The speakeasy seen in “A League of Their Own” (Amazon Prime)
The speakeasy seen in “A League of Their Own” (Amazon Prime)


The series also explores the representation of the LGBTQ+ community in the baseball world. For this, Paul drew from history to create a speakeasy where Rosie O’Donnell, who starred in the 1992 film, works as a bartender. The girls’ locker room set was built inside a local Pittsburgh studio, designed to look like it was nestled under the baseball stadium, as they were in those days. One of the most striking real-life inspired locations in the show is the aircraft-parts factory where Max works, a nod to the Rosie the Riveter assembly-line jobs that American women took up during WWII.

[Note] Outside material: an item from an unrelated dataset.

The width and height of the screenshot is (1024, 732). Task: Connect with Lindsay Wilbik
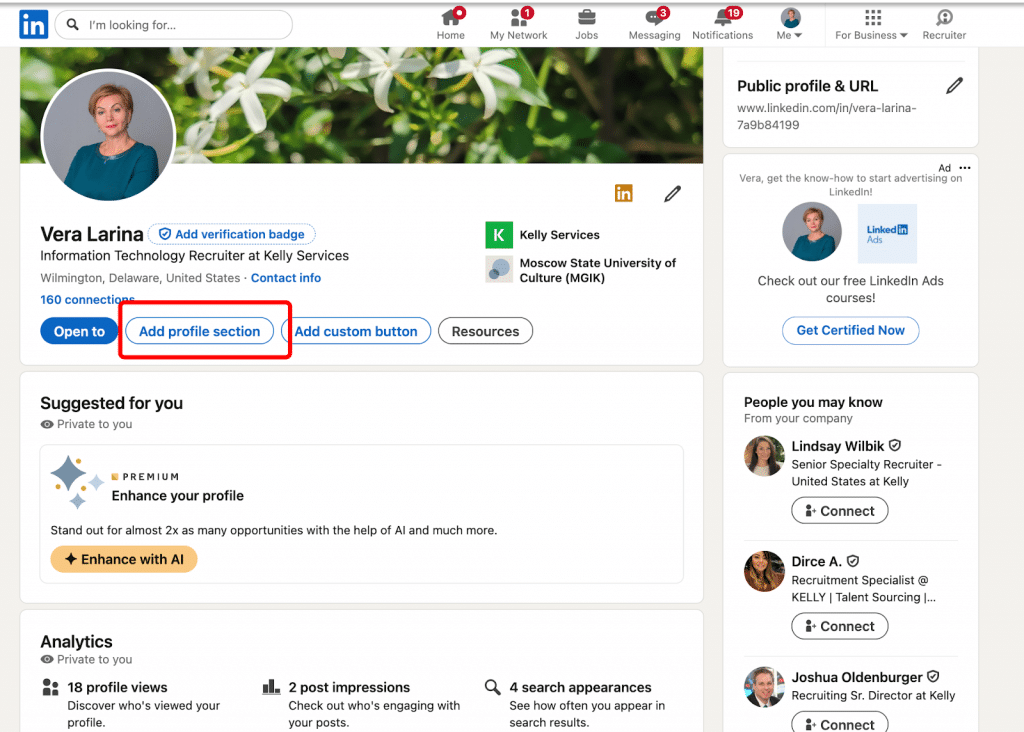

A still from “A League of Their Own” (Amazon Prime)
A still from “A League of Their Own” (Amazon Prime)


“We did a lot of research on women entering the workforce and found a lot of wonderful photographs, including this series of photographs of women welding on round airplane fuselage with their hair all wrapped up in little bandanas and the sparks everywhere,” Paul said. “I knew exactly what this factory had to look like then, and every question was answered in that one research photo.”


Sadly, Penny Marshall never got to see the series before she died in 2018. But she was aware of it and had even given her approval. “The creators (Will Graham and Abbi Jacobson) met with Penny Marshall before her death,” Paul said. “They laid this project out to her, said what they wanted to do and got her blessing.”